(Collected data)
--*--

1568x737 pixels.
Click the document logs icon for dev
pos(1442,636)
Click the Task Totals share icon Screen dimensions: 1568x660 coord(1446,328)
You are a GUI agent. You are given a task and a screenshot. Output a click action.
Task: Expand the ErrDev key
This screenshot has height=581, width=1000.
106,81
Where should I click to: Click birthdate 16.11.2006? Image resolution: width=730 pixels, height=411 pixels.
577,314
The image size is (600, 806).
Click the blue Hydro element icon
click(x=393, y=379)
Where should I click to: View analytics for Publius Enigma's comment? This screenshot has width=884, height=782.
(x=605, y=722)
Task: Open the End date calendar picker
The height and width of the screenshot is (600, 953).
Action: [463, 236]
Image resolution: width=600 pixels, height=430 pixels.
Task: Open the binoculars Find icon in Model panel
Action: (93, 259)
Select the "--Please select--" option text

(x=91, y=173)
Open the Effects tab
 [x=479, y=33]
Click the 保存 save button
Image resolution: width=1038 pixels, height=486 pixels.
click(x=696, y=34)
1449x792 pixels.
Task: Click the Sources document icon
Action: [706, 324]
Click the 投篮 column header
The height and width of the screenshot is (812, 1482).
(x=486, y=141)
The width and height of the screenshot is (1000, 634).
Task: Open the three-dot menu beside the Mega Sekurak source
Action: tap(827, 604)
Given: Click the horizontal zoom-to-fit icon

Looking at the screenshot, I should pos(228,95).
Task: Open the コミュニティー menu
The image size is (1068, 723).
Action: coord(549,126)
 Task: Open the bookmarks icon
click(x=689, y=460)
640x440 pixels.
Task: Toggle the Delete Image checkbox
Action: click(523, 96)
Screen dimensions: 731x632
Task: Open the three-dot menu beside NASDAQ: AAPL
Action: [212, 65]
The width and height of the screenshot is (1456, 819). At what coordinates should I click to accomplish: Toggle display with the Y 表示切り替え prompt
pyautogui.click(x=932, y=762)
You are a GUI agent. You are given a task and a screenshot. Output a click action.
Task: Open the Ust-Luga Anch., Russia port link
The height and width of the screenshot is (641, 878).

--*--

TASK TO COMPLETE: Exactly the lines from the one with "The image size is (1068, 723)." through the final line of the entries are to be returned, both ends included.

ANSWER FOR THIS EXERCISE:
The image size is (1068, 723).
Action: coord(549,126)
 Task: Open the bookmarks icon
click(x=689, y=460)
640x440 pixels.
Task: Toggle the Delete Image checkbox
Action: click(523, 96)
Screen dimensions: 731x632
Task: Open the three-dot menu beside NASDAQ: AAPL
Action: [212, 65]
The width and height of the screenshot is (1456, 819). At what coordinates should I click to accomplish: Toggle display with the Y 表示切り替え prompt
pyautogui.click(x=932, y=762)
You are a GUI agent. You are given a task and a screenshot. Output a click action.
Task: Open the Ust-Luga Anch., Russia port link
The height and width of the screenshot is (641, 878).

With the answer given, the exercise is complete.